Mold Trials and Rework: Repeated Debugging to Optimize Mold Performance

• First mold trial: Install the machined mold on an injection molding machine, use the raw materials planned for mass production to perform the first trial, producing a small number of sample modules.
• Sample inspection: The R&D and quality teams perform full-dimension inspection on the trial samples, including dimensional accuracy, structural assembly, and appearance quality. Compare with the design drawings to identify mold issues (e.g., dimensional deviation, edge burrs, uneven bonding).
• Mold rework: The mold manufacturer reworks the mold based on sample inspection results, adjusting cavity and core dimensions, optimizing gate and ejector pin positions, and resolving issues found during the trial.
• Repeated mold trials and rework: Repeat the trial-inspect-rework cycle until the trial samples fully meet design standards and quality requirements, ensuring the mold is ready for mass production.

Mold Acceptance and Mass Production: Strict Acceptance, Handover for Production

• Mold acceptance: HOTHMI organizes R&D, production, and quality teams for formal mold acceptance. Acceptance items include mold precision, structural stability, trial sample yield rate, and mold service life. After acceptance, sign the acceptance report.
• Mold handover: The mold manufacturer delivers the accepted mold to HOTHMI’s production workshop, along with drawings, instruction manuals, and maintenance guides.
• Mass production commissioning: The production team installs the mold on the production line, performs process debugging before mass production, optimizes injection molding/stamping parameters, ensures production efficiency and yield for LCD modules, and formally enters mass production.
• Mold maintenance: Establish a regular mold maintenance and care system, including cleaning, lubrication, and inspection.

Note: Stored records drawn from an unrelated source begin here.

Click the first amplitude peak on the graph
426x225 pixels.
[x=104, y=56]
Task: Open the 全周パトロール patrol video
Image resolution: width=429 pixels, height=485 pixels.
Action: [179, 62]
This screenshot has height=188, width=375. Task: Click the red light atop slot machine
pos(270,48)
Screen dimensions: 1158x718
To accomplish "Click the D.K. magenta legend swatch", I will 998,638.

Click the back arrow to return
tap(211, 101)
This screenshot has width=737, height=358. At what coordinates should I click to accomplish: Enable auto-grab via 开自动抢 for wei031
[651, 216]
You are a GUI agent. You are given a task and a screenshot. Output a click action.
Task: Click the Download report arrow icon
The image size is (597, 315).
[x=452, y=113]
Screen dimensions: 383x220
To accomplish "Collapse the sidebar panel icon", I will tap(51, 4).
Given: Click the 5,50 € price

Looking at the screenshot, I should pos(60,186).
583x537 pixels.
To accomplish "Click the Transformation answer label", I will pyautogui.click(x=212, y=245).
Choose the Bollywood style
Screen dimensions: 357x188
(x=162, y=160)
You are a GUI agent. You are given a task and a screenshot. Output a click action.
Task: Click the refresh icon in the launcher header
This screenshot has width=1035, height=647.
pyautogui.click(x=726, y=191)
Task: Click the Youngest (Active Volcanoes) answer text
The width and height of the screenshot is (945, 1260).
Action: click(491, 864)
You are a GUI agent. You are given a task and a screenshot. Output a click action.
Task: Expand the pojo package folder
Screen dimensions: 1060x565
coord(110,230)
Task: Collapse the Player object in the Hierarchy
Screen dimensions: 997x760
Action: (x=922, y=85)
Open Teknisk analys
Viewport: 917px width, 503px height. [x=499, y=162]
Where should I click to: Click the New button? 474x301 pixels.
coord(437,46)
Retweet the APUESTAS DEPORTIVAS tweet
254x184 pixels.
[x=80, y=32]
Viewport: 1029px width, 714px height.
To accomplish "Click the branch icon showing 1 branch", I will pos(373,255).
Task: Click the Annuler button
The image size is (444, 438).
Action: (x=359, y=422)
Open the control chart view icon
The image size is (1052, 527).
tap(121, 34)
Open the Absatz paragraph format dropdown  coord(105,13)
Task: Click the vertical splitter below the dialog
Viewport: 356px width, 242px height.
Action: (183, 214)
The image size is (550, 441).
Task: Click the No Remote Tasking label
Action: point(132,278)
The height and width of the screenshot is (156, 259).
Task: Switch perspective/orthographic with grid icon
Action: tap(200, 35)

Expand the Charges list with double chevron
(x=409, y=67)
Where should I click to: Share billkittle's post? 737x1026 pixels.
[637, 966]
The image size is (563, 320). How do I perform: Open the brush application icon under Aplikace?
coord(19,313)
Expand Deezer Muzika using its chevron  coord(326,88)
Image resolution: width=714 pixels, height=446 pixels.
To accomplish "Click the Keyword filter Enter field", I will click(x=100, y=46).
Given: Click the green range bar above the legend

Address mold failures promptly to extend mold life and ensure mass production continuity.

Conclusion

New display engineering is the core implementation vehicle of HOTHMI’s “focus on R&D, strong innovation” philosophy. From precise confirmation of technical parameters to in-depth preliminary research, from full-chain mass production assurance to standardized LCD module mold opening procedures, every step relies on the company’s 20+ years of R&D and manufacturing experience, professional engineering team, and complete supply chain system. HOTHMI always takes market demand as the guide and technological innovation as the core, deeply integrating R&D with mass production. This approach ensures both technical advancement and product competitiveness of new displays while achieving efficient industrialization of R&D results, providing customized, high-quality display solutions for customers worldwide, and continuously consolidating its industry position as a leading industrial-grade display manufacturer.